Choosing an online lab for your print fulfillment can be overwhelming. There are a lot of labs out there, how do you wade through all the choices and find the right lab for your clients' images?
Start by asking what is most important to YOU. Is it price? Is it quality? Is it a wide selection of products? Is it having access to knowledgeable customer service?
Of course I'm sure you've answered that ALL these things are important. You want the highest quality materials and print quality at the best price. You want to be sure that you have access to someone who has the power to make things right if there is ever an issue with an order. Is it possible to get everything you want in one lab?
Store and More
Let's start with the order process and the website's ease of use. I'd look for a lab with plenty of storage for your images and the ability to share links directly back to your images. This is important because you want to be able to maintain your images for as long as your clients are going to want to order copies. This could be indefinitely! Lots of clients may come back a year or more after a wedding or portrait session to reorder prints for themselves or as gifts; you won't make a sale if their images have expired and/or are no longer available.
Try Before You Buy
Does the lab offer test prints? This is important for a couple reasons. First, it allows you to experience the order process, if it's difficult or not user-friendly, now is the time to find out, not when you have sweaty palms and a deadline looming. Test prints will also allow you to gauge turnaround time and how well your potential lab keeps you informed of your order's progress. Do they let you know when your order has shipped? Do they provide tracking numbers, if applicable? Do they let you know in a timely manner if there is a problem with your order?
Your test order should also give you the chance to try out the various papers and processing options that the lab offers; compare what a glossy print versus a matte print looks like. Do they offer color corrections and how do those affect your images?
Will or can the lab print your studio name or copyright information on the back of the prints? How does this show up?
It's not just a Janet Jackson song. What kind of control does the lab give you over your images?
As you know, digital images are often in different proportion than many traditional print sizes. If the aspect ratio of the image file does not match that of the print size chosen, how does the lab deal with this discrepancy? Ideally, you should be able to control the cropping, if necessary, or at the very least see how the lab will print the images.
Does the lab offer ICC profiles? With a properly calibrated monitor, profiles allow you to soft-proof your photos and see your images the way the lab will print them. Profiles (along with a calibrated monitor) are the key component in maintaining the most control over color and what your final printed images will look like.
Can you do one stop shopping for prints, photobooks, canvases, etc?
This is probably the most important thing to look for when shopping for a lab. What good are all these other options without quality materials and quality personnel producing your prints?
Are you familiar with the reputation of whatever brand of materials are used?
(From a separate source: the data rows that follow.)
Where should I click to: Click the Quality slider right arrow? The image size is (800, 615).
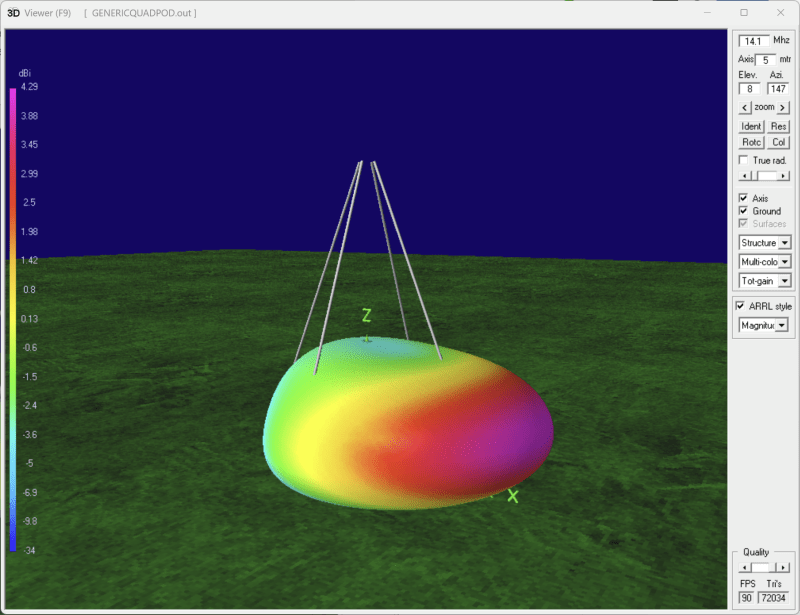784,567
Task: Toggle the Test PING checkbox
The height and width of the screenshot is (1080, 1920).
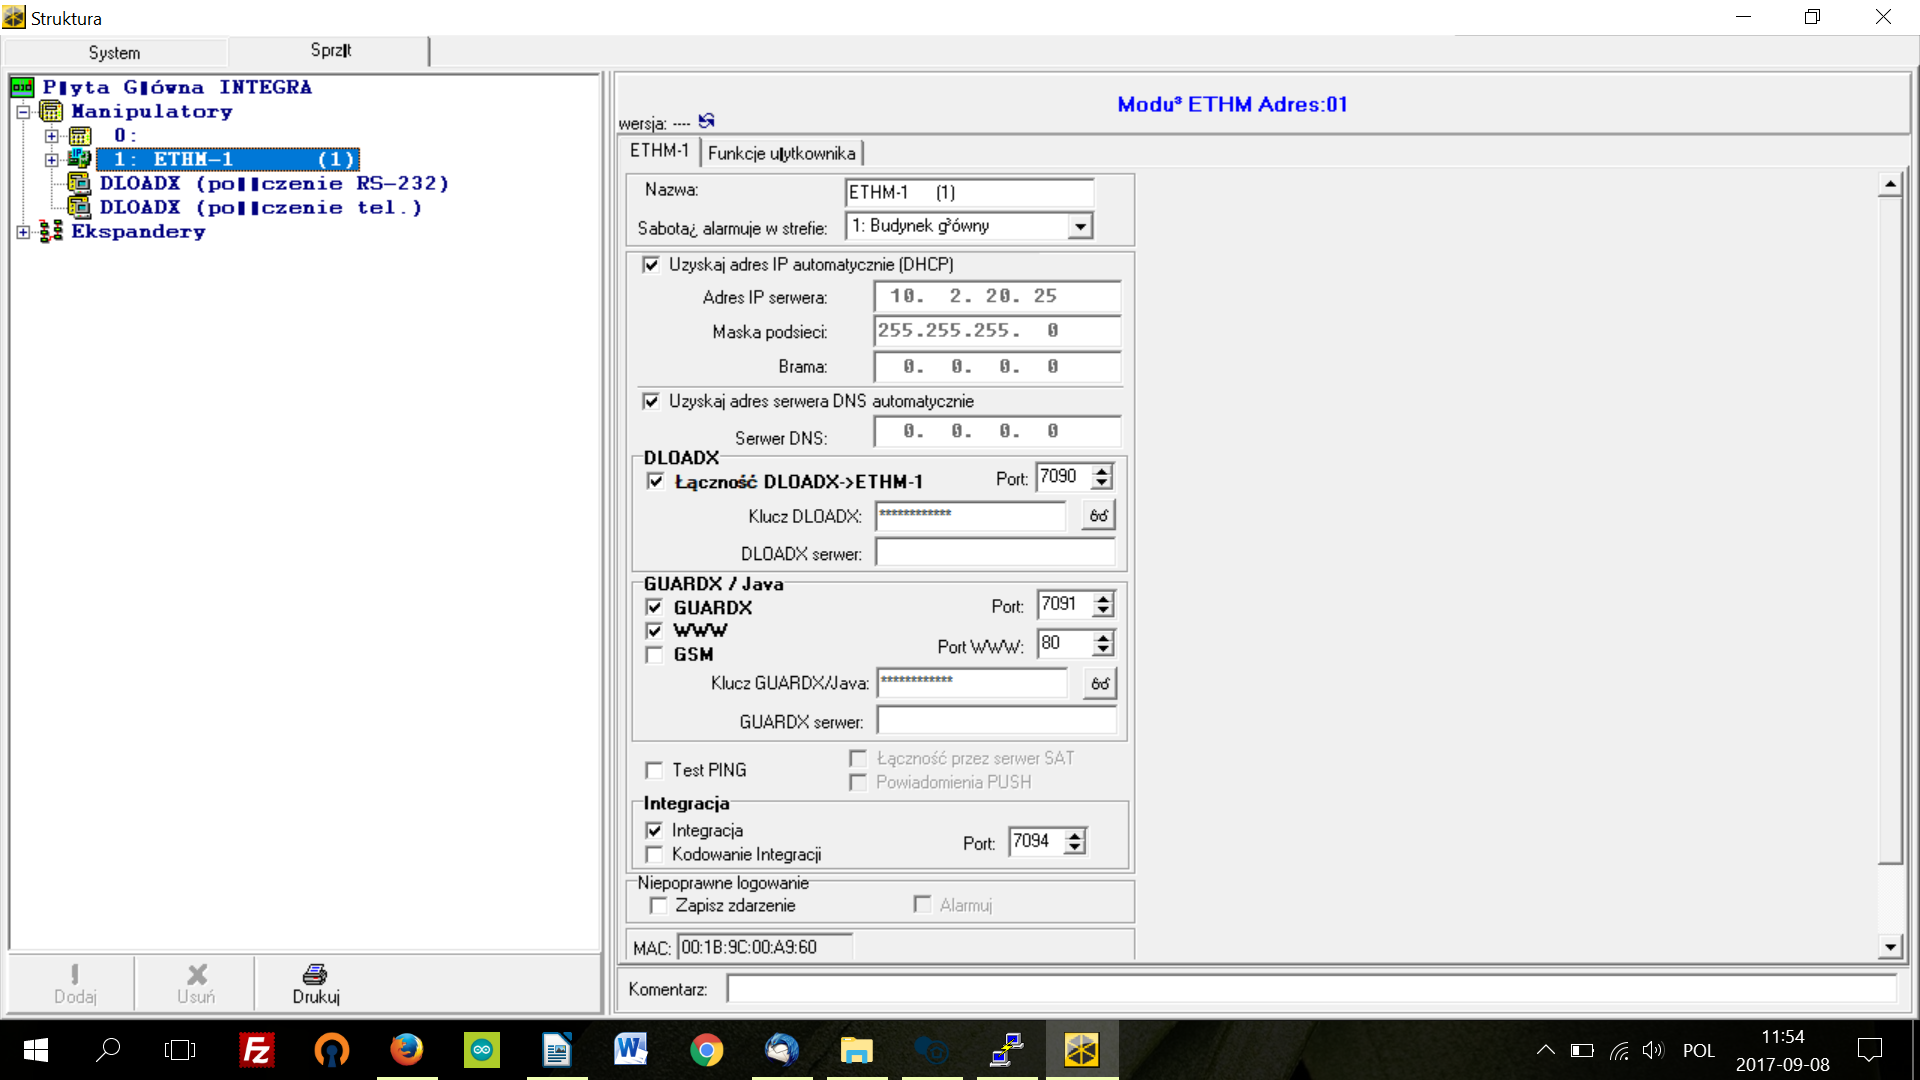Action: pyautogui.click(x=655, y=770)
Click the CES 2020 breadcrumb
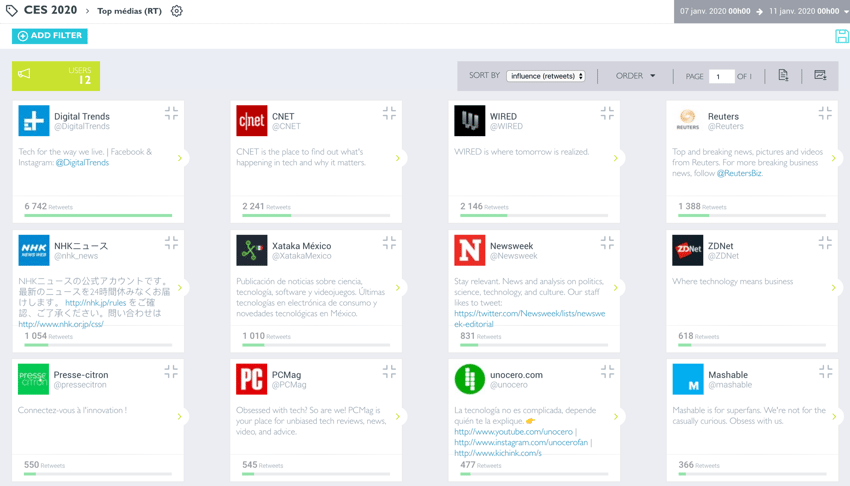The width and height of the screenshot is (850, 486). [x=50, y=11]
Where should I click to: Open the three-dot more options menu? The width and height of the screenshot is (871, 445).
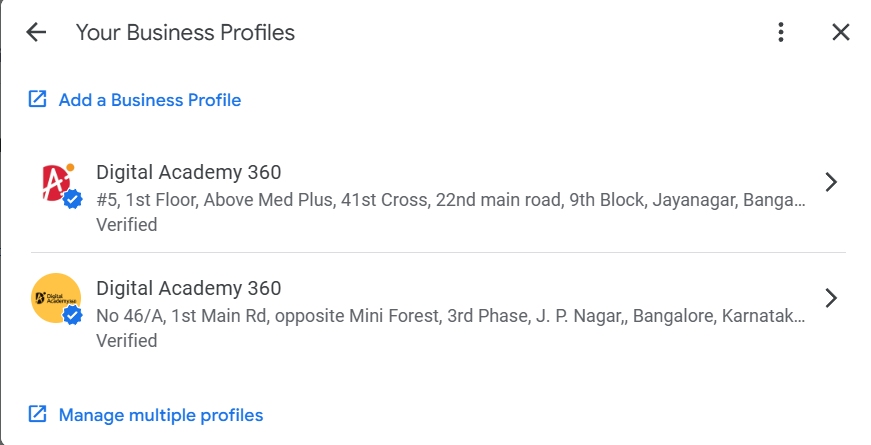780,32
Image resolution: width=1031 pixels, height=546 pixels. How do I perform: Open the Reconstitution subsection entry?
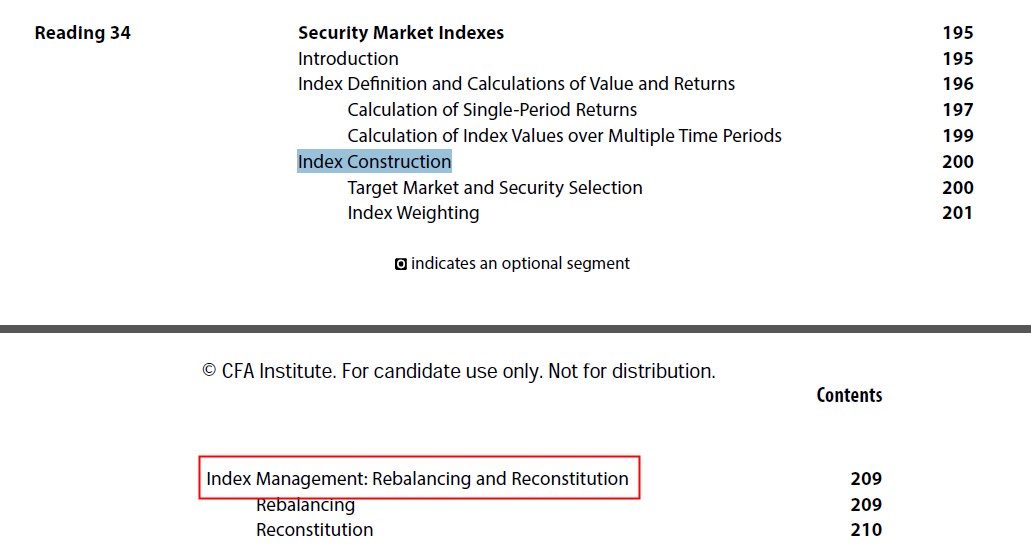coord(314,530)
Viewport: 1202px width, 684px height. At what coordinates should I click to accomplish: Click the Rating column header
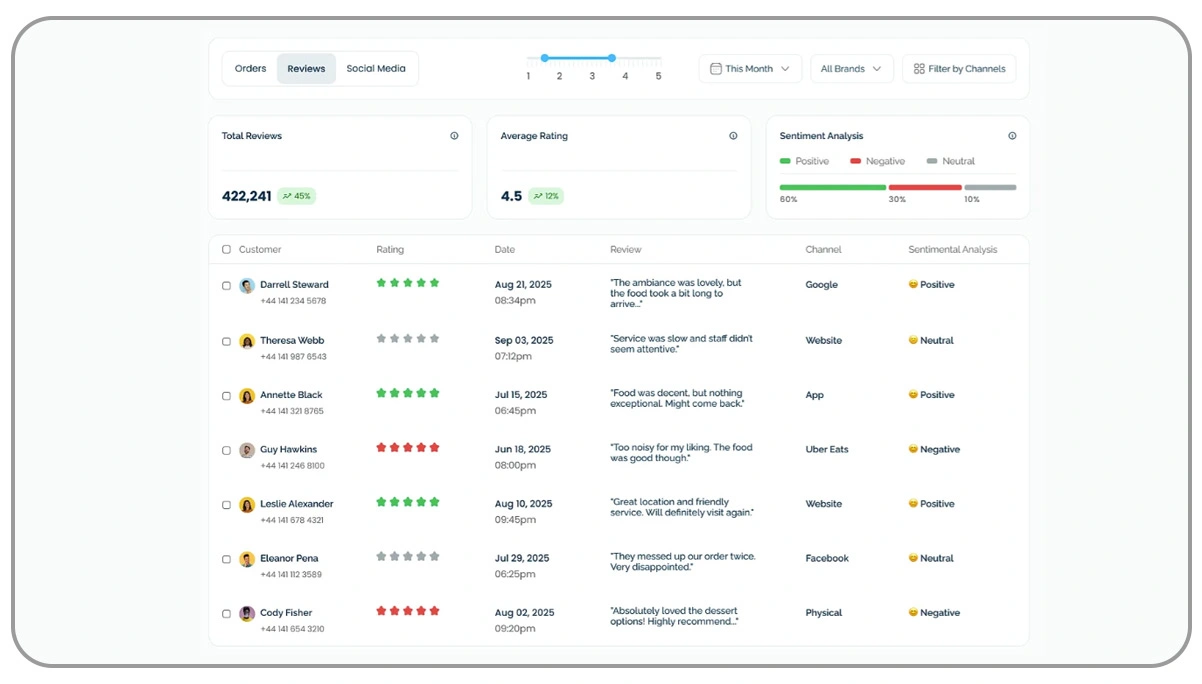tap(390, 249)
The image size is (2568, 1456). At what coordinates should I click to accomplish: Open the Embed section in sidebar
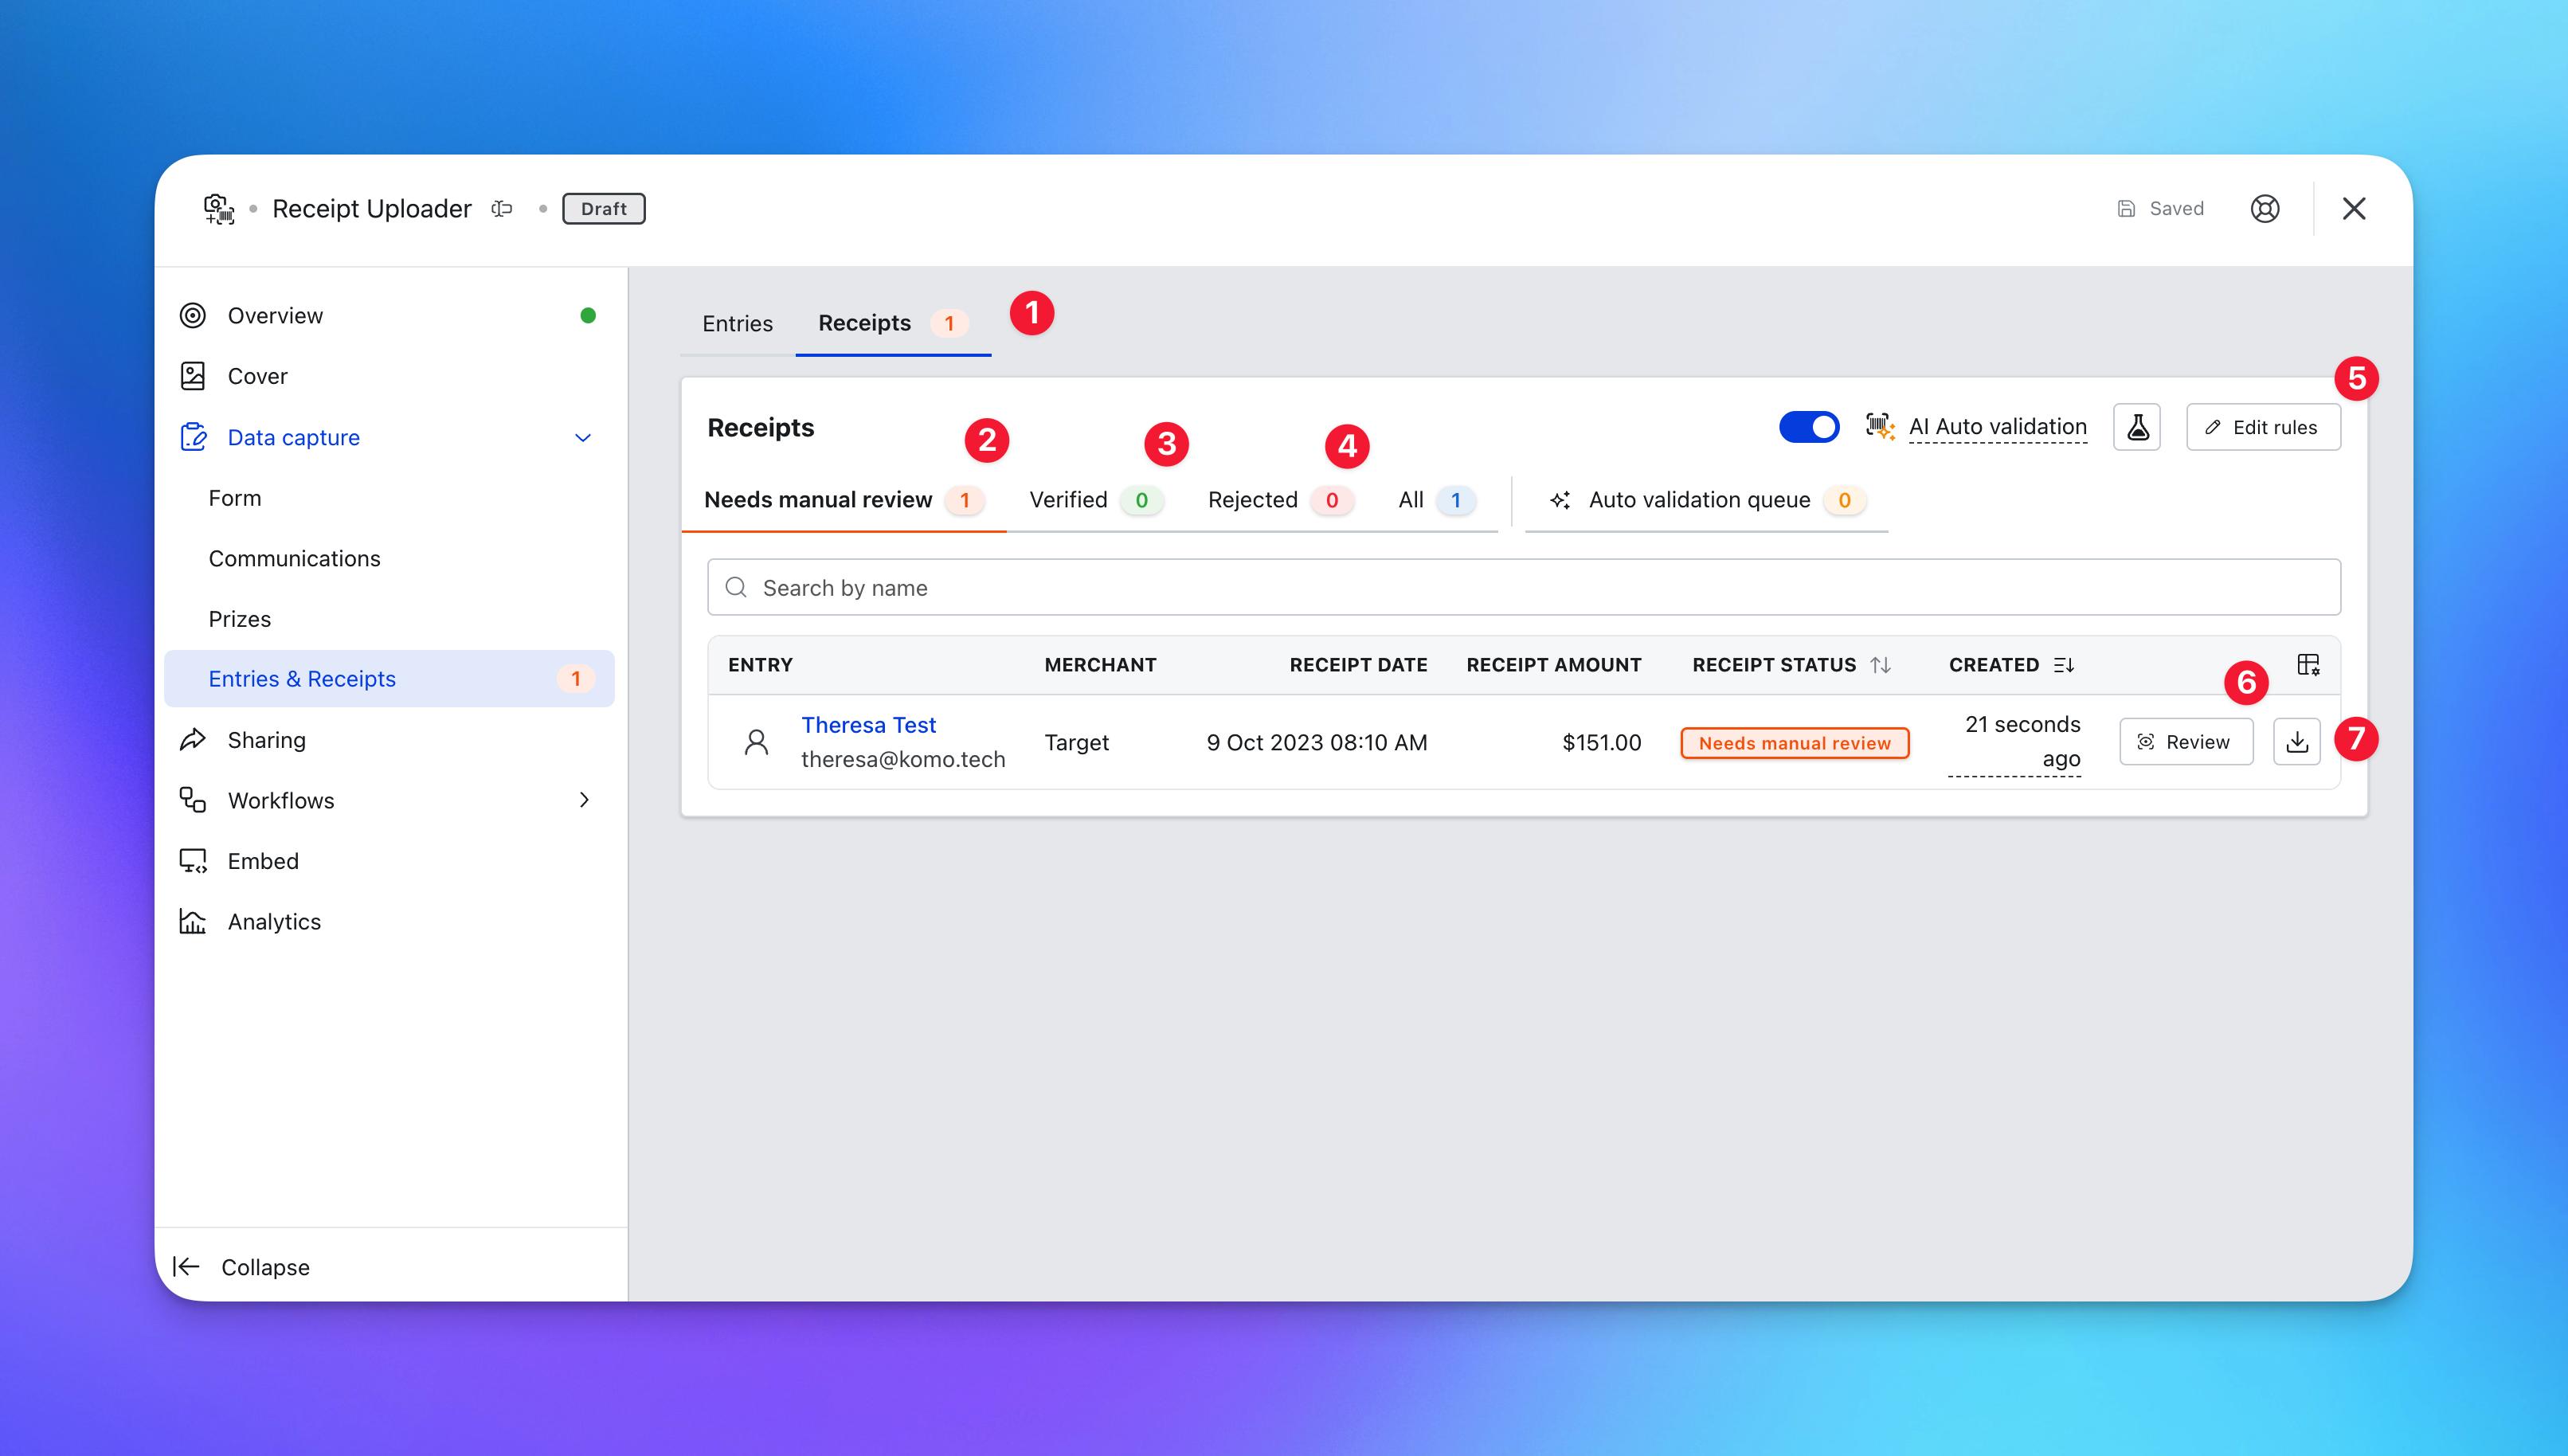(263, 861)
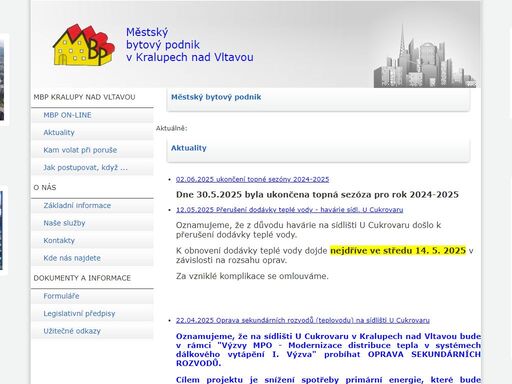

If not, do you like the way the prints look and feel? Is there a good choice of different kinds of papers for different types of images? Do they print in-house or outsource? Is there some kind of quality control in place?
How is your potential lab's customer service structured? Can you get to a living, breathing person on the phone (or instant messenger, live chat, etc.) if you need to? If you have a question or if there is an issue with your order, how is it handled? Are the customer service agents knowledgeable? Ideally, they should work in the lab (not be outsourced), understand the workflow and know the products offered inside and out.
The bottom line is that your reputation is only as good as your photography and people will judge your photography mostly by the prints they see.
Your clients will see your images for a short time online or in print when they see proofs, but they'll live with them for a much longer time. Make sure they have good thoughts about you whenever they look at their prints by choosing a lab that does justice to your photography!